Not only that, but you want to keep that grill going for years to come, and keeping it clean prevents chemical reactions and corrosion that could mean having to spring for a new one sooner.

If that describes a summer day in your house, and you find yourself unable to find the brush to clean if off (who misplaced the damn thing?!), I’ve got some good news: your cookout isn’t ruined.

Well, not as long as you have a roll of aluminum foil around.


First, you’ll want to warm up your grill.

Next, grab enough of that aluminum foil to shape it into a ball big enough to sit on your grates without falling through the openings.

Then, grab the foil ball with a pair of tongs (you’ve located those by now, surely), and give it some elbow grease.

That’s it! The foil should scrub away the burnt and stuck on pieces of last year’s fun with the same (or greater) efficiency as your actual brush.

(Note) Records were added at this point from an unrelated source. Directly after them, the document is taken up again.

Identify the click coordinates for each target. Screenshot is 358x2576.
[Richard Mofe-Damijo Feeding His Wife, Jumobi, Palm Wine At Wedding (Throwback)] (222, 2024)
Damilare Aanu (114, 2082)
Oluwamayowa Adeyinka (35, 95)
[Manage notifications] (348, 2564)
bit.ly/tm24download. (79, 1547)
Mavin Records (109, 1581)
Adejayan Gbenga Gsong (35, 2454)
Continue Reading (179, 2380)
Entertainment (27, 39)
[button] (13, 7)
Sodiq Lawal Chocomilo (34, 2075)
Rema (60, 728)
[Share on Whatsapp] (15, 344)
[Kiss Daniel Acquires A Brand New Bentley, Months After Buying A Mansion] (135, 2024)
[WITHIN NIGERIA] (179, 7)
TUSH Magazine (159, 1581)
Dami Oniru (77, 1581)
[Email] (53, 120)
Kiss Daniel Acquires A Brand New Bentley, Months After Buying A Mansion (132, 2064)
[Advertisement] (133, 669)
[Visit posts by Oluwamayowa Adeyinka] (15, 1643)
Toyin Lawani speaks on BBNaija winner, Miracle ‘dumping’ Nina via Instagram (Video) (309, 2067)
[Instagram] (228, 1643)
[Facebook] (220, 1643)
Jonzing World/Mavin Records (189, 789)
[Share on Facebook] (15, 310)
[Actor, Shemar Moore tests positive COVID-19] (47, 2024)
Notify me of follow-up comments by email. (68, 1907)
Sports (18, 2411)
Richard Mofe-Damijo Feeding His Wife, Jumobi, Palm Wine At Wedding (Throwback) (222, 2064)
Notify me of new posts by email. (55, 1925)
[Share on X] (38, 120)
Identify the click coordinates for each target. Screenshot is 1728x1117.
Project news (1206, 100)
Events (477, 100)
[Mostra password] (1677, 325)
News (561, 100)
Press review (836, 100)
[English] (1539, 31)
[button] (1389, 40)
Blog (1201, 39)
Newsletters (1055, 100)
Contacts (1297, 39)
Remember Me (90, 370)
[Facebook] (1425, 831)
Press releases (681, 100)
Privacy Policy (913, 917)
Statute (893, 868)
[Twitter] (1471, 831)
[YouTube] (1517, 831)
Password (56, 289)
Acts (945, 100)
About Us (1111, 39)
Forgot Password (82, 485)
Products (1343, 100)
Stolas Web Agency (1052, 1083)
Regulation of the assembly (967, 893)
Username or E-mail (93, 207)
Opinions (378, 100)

And it you’d like to avoid this entire scenario in the future (even the cleaning part!) simply wait until your grill is cool and then coat it with a high-heat cooking oil like canola or peanut oil. You can use a spray or take a paper towel to coat all of the grates evenly.

It’s basically like prepping a cast iron skillet, so after the oil is evenly applied you’ll want to turn the grill back on for about 30 minutes in order to settle the oil into the metal.

Onward, friends, through summer bbqs, to autumn tailgates, and beyond!